ES|QL: Improve field resolution for FORK #128501

ioanatia · 2025-05-27T10:02:12Z

fixes #128271
fixes #128272
related #121950

In #121950 we made some changes for how we do field resolution for FORK.
Previously we would ask for all fields when FORK was used in the query, which was suboptimal.

After I merged #121950, we got some failing tests in IndexResolverFieldNamesTests. That's because prior to me merging the #121950 there were some other fixes made in EsqlSession.fieldNames that were merged and I did not update my branch with the latest changes.

I am just reverting back to requesting all fields for FORK atm.
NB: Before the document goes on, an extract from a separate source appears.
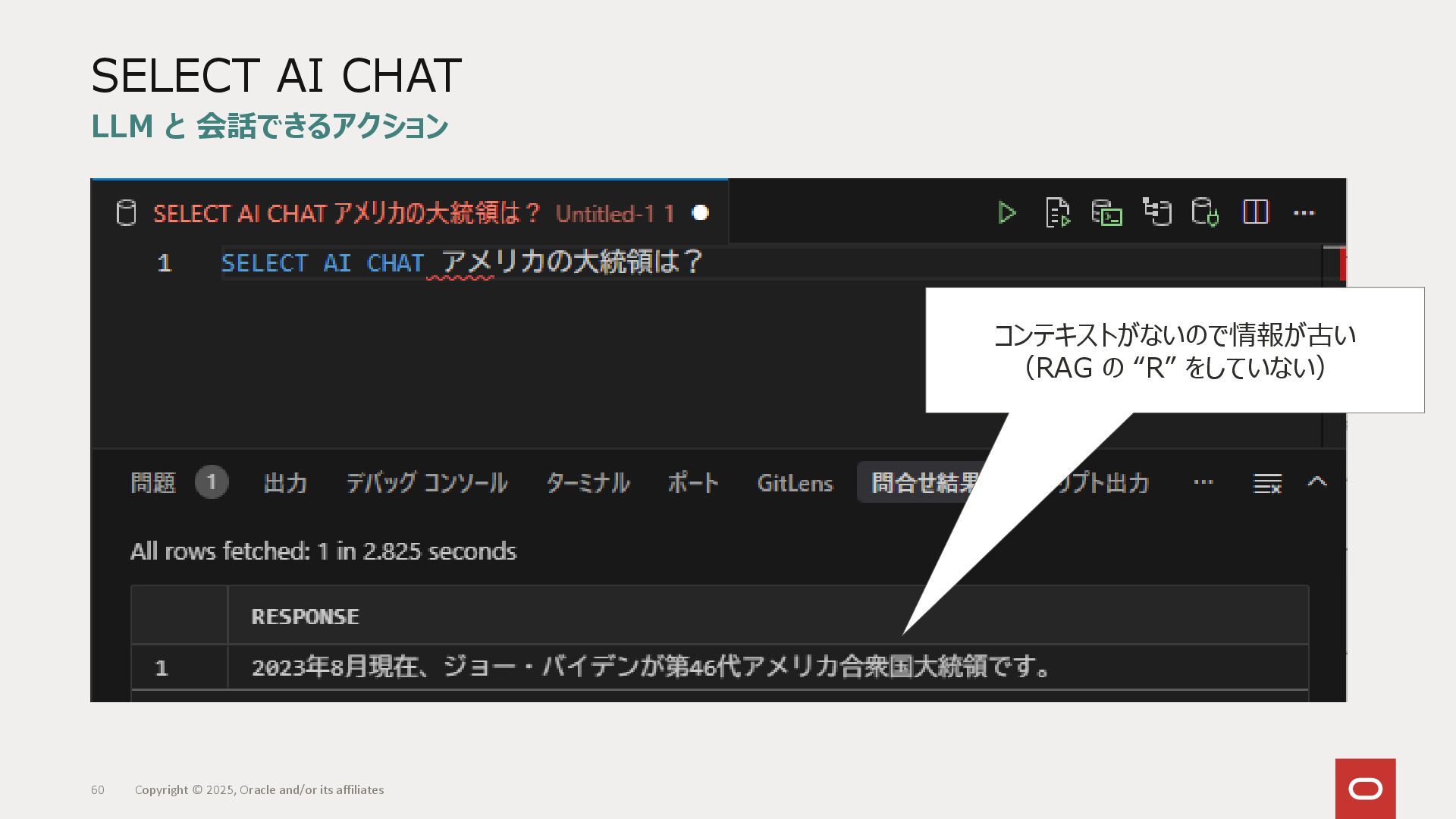
Task: Click the unsaved dot on Untitled-1 tab
Action: click(x=700, y=213)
ioanatia · 2025-05-27T10:04:05Z

...in/esql/src/test/java/org/elasticsearch/xpack/esql/session/IndexResolverFieldNamesTests.java

@@ -1994,15 +1994,15 @@ public void testForkFieldsWithKeepAfterFork() {
                   (WHERE d > 1000 AND e == "aaa" | EVAL c = a + 200)
            | WHERE x > y
            | KEEP a, b, c, d, x
-            """, Set.of("a", "a.*", "c", "c.*", "d", "d.*", "e", "e.*", "x", "x.*", "y", "y.*"));
+            """, ALL_FIELDS);


technically here what we had before was better
what we do now is that if we detect that a FORK branch requires all fields, we don't look further and we end up requiring all fields from field caps.
I think this is fine for now - we can look into improving this later - but at least the current implementation is less error prone than before.
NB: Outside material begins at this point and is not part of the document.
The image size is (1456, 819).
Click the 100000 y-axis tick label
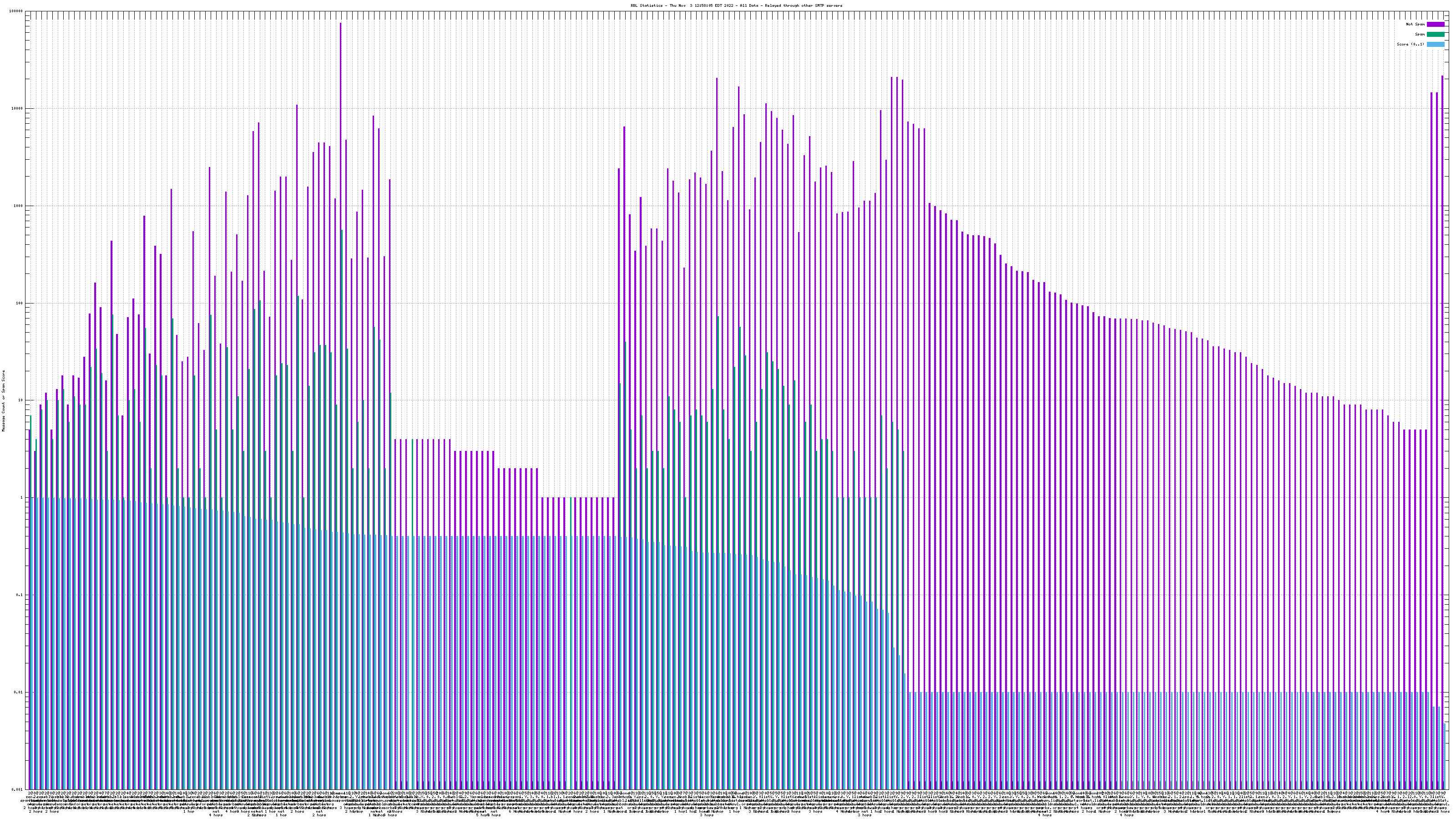16,11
ioanatia · 2025-05-27T10:04:52Z

...in/esql/src/test/java/org/elasticsearch/xpack/esql/session/IndexResolverFieldNamesTests.java

+                   (STATS x = count(*), y=min(z))
+            | LOOKUP JOIN my_lookup_index ON xyz
+            | WHERE x > y OR _fork == "fork1"
+            """, Set.of("a", "c", "abc", "b", "def", "z", "xyz", "def.*", "xyz.*", "z.*", "abc.*", "a.*", "c.*", "b.*"));


this actually got better - because we stopped asking field caps for _fork and b (which was the result of an eval).
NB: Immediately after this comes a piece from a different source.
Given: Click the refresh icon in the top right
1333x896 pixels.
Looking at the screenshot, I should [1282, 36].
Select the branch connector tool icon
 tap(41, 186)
ioanatia · 2025-05-27T10:05:21Z

...in/esql/src/test/java/org/elasticsearch/xpack/esql/session/IndexResolverFieldNamesTests.java

@@ -2089,7 +2065,7 @@ public void testForkWithStatsInAllBranches() {
                   (EVAL z = a * b | STATS m = max(z))
                   (STATS x = count(*), y=min(z))
            | WHERE x > y
-            """, Set.of("a", "a.*", "b", "b.*", "c", "c.*", "z", "z.*"));
+            """, Set.of("a", "a.*", "c", "c.*", "z", "z.*"));


we correctly detect that now that we don't need to ask for b because it's the result of an eval

elasticsearchmachine · 2025-05-27T11:20:08Z

Pinging @elastic/es-analytical-engine (Team:Analytics)

carlosdelest

LGTM, though I have some questions about legibility on the plan traversal

carlosdelest · 2025-05-27T11:51:34Z

x-pack/plugin/esql/src/main/java/org/elasticsearch/xpack/esql/session/EsqlSession.java

        parsed.forEachDown(p -> {// go over each plan top-down
+            if (hasFork && seenFork.get() == false && p instanceof Fork == false) {


I'm a bit confused about this forEachDown loop:

Shouldn't we check first if we have seenFork? Otherwise makes no sense to step down on the individual plans?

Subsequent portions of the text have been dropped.